Dataset excerpt
>>>

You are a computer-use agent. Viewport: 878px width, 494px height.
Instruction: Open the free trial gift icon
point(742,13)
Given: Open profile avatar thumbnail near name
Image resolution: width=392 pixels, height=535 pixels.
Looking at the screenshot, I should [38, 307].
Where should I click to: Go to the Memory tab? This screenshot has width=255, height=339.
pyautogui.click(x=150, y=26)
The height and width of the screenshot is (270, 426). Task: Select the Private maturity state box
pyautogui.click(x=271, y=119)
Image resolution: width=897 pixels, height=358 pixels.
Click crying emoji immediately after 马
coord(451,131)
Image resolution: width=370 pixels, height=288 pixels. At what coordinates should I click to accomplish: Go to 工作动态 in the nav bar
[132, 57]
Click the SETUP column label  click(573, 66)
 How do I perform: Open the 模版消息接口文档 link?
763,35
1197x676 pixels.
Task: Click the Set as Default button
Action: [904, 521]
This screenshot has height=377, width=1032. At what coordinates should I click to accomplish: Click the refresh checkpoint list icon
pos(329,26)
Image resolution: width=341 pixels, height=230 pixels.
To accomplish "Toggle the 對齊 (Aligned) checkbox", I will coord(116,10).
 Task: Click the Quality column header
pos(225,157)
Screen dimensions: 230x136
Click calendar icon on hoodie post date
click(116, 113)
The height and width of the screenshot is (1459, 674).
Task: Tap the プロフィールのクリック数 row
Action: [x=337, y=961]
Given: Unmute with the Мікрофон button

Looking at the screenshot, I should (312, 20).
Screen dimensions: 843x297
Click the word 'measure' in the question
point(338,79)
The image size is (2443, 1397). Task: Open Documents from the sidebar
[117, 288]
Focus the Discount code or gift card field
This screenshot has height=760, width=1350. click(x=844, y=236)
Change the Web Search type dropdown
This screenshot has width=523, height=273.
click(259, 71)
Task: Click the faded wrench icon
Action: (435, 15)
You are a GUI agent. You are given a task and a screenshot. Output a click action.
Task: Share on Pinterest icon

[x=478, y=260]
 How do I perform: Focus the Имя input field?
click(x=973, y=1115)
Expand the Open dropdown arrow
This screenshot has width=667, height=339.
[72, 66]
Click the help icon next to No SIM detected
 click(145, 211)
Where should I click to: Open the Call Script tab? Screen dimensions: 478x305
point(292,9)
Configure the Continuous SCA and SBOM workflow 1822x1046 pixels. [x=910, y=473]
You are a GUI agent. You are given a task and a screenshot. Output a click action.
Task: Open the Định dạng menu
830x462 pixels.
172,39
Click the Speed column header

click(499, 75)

<<<

» What is required: Copy out every line above word for word, keeping each one as it appears.

» Task response:
You are a computer-use agent. Viewport: 878px width, 494px height.
Instruction: Open the free trial gift icon
point(742,13)
Given: Open profile avatar thumbnail near name
Image resolution: width=392 pixels, height=535 pixels.
Looking at the screenshot, I should [38, 307].
Where should I click to: Go to the Memory tab? This screenshot has width=255, height=339.
pyautogui.click(x=150, y=26)
The height and width of the screenshot is (270, 426). Task: Select the Private maturity state box
pyautogui.click(x=271, y=119)
Image resolution: width=897 pixels, height=358 pixels.
Click crying emoji immediately after 马
coord(451,131)
Image resolution: width=370 pixels, height=288 pixels. At what coordinates should I click to accomplish: Go to 工作动态 in the nav bar
[132, 57]
Click the SETUP column label  click(573, 66)
 How do I perform: Open the 模版消息接口文档 link?
763,35
1197x676 pixels.
Task: Click the Set as Default button
Action: [904, 521]
This screenshot has height=377, width=1032. At what coordinates should I click to accomplish: Click the refresh checkpoint list icon
pos(329,26)
Image resolution: width=341 pixels, height=230 pixels.
To accomplish "Toggle the 對齊 (Aligned) checkbox", I will coord(116,10).
 Task: Click the Quality column header
pos(225,157)
Screen dimensions: 230x136
Click calendar icon on hoodie post date
click(116, 113)
The height and width of the screenshot is (1459, 674).
Task: Tap the プロフィールのクリック数 row
Action: [x=337, y=961]
Given: Unmute with the Мікрофон button

Looking at the screenshot, I should (312, 20).
Screen dimensions: 843x297
Click the word 'measure' in the question
point(338,79)
The image size is (2443, 1397). Task: Open Documents from the sidebar
[117, 288]
Focus the Discount code or gift card field
This screenshot has height=760, width=1350. click(x=844, y=236)
Change the Web Search type dropdown
This screenshot has width=523, height=273.
click(259, 71)
Task: Click the faded wrench icon
Action: (435, 15)
You are a GUI agent. You are given a task and a screenshot. Output a click action.
Task: Share on Pinterest icon

[x=478, y=260]
 How do I perform: Focus the Имя input field?
click(x=973, y=1115)
Expand the Open dropdown arrow
This screenshot has width=667, height=339.
[72, 66]
Click the help icon next to No SIM detected
 click(145, 211)
Where should I click to: Open the Call Script tab? Screen dimensions: 478x305
point(292,9)
Configure the Continuous SCA and SBOM workflow 1822x1046 pixels. [x=910, y=473]
You are a GUI agent. You are given a task and a screenshot. Output a click action.
Task: Open the Định dạng menu
830x462 pixels.
172,39
Click the Speed column header

click(499, 75)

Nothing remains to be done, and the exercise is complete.